Frankfurt am Main, 20. Dezember 2021. Die Techniker Krankenkasse (TK) begrüßt die Überarbeitung des hessischen Geriatriekonzepts. Die Krankenkassen, die Hessische Krankenhausgesellschaft und das Hessische Ministerium für Soziales und Integration (HMSI) haben in den vergangenen Monaten gemeinsam festgelegt, welche Voraussetzungen Kliniken erfüllen müssen, die eine geriatrische Fachabteilung anbieten wollen. "Ziel ist, die Versorgung älterer Patientinnen und Patienten mit ihren besonderen Bedürfnissen zu verbessern", erklärt Dr. Barbara Voß, Leiterin der TK-Landesvertretung Hessen.

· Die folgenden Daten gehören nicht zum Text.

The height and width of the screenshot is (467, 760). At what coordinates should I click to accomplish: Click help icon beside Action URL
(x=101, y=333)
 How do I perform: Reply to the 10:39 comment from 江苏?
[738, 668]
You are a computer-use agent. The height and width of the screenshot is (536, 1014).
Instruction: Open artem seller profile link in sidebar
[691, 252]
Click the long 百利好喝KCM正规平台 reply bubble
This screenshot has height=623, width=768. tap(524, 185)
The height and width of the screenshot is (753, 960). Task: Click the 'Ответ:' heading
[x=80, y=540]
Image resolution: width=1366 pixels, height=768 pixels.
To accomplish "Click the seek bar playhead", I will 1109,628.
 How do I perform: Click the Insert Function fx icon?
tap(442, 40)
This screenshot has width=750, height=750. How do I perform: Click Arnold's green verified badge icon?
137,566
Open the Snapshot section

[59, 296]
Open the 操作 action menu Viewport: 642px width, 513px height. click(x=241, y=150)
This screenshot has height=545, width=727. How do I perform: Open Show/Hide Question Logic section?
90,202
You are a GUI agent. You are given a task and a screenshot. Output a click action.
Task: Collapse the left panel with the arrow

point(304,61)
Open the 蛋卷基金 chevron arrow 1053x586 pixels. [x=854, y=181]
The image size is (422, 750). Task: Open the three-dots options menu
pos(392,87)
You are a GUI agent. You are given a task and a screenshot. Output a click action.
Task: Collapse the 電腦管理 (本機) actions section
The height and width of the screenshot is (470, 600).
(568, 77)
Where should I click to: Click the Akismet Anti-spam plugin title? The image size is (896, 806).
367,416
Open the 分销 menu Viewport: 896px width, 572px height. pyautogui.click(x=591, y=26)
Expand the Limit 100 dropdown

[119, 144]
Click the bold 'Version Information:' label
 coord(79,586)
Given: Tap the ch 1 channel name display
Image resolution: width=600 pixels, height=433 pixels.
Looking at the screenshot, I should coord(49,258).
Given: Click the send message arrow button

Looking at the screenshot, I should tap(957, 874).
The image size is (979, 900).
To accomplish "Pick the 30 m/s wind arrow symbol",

Multiprofessionelle Teams 

Zu den vereinbarten Voraussetzungen gehört unter anderem, dass die Betroffenen von multiprofessionellen Teams betreut werden, die neben Medizinerinnen und Medizinern zum Beispiel auch aus Physiotherapeutinnen und  -therapeuten, Ergotherapeutinnen und  -therapeuten und Sozialdienst-Mitarbeitenden bestehen.

Die Kliniken haben außerdem Vorkehrungen dafür zu treffen, dass kognitiv eingeschränkte Betroffene, die beispielsweise unter Demenz leiden, sowie palliative Patientinnen und Patienten angemessen behandelt werden. "Die Klinken müssen dabei nicht alles selbst leisten. Sie sind ausdrücklich aufgefordert, regionale Kooperationen einzugehen, zum Beispiel mit psychiatrischen Kliniken, Tageskliniken oder Hospizen", so Voß.

Zwingende Qualitätsaspekte

Die Kliniken erhalten eine Übergangsfrist bis zum 31.12.2024. "Erfüllen sie bis dahin die neu definierten Anforderungen nicht, ist es nur konsequent, wenn sie keine geriatrische Fachabteilung mehr führen dürfen. Eine ernstzunehmende Krankenhausplanung muss zwingend Qualitätsaspekte mitberücksichtigen." Das neue Geriatriekonzept zeige darüber hinaus gute Ansätze für eine sektorenübergreifende Versorgung, "denn die Krankenhäuser sind aufgefordert, sich mit den niedergelassenen Ärztinnen und Ärzten zu vernetzen, um auch die ambulante Weiterversorgung der geriatrischen Patientinnen und Patienten sicherzustellen", so Voß.